Druva, a software company that sells cloud data backup services, announced today that it has closed a $147 million round of capital. Caisse de dépôt et placement du Québec (CDPQ), a group that manages Quebec’s pension fund, led the round, which also saw participation from Neuberger Berman. Prior investors including Atreides Management and Viking Global Investors put capital into the deal, as well.

Druva last raised a $130 million round led by Viking in mid-2019 at around a $1 billion valuation. At the time TechCrunch commented that the company’s software-as-a-service (SaaS) backup service was tackling a large market. (TechCrunch also covered the company’s $51 million round back in 2016 and its $80 million raise from 2017.)

Since then SaaS has continued to grow at a rapid clip, including a strong 2020 spurred on by COVID-19 boosting digital transformation efforts at companies of all sizes.
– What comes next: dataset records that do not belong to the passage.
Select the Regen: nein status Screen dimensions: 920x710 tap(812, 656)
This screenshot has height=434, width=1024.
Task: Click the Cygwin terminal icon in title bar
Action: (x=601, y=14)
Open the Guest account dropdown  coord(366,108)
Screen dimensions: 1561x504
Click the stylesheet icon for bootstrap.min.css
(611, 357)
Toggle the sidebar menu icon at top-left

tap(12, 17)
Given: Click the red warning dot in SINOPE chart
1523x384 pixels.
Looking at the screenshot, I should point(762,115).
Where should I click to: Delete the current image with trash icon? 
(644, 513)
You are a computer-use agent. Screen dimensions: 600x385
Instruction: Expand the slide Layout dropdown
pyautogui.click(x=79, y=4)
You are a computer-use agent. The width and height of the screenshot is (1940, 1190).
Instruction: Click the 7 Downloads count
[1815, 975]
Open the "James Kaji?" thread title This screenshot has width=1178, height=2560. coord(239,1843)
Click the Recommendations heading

In that context, it’s not surprising to see Druva put together a new capital round.

A recent tie-up between Dell and Druva, first reported in January of this year, was formally announced earlier this month. The selection of Druva by Dell could help provide the unicorn with a customer base to sell into for some time. TechCrunch wrote about Druva earlier this year, during the reporting process the company said that it had “almost tripled its annual revenue in three years.”

Its new round did include some secondary shares, which Neuberger Berman managing director Raman Gambhir described as difficult to snag during a call with TechCrunch. He explained that some of the secondary sales were due to some prior funds reaching their end-of-life cycle. Druva CEO Jaspreet Singh stressed that his backers are working to do what’s best for the company instead of merely maximizing their returns during a joint interview.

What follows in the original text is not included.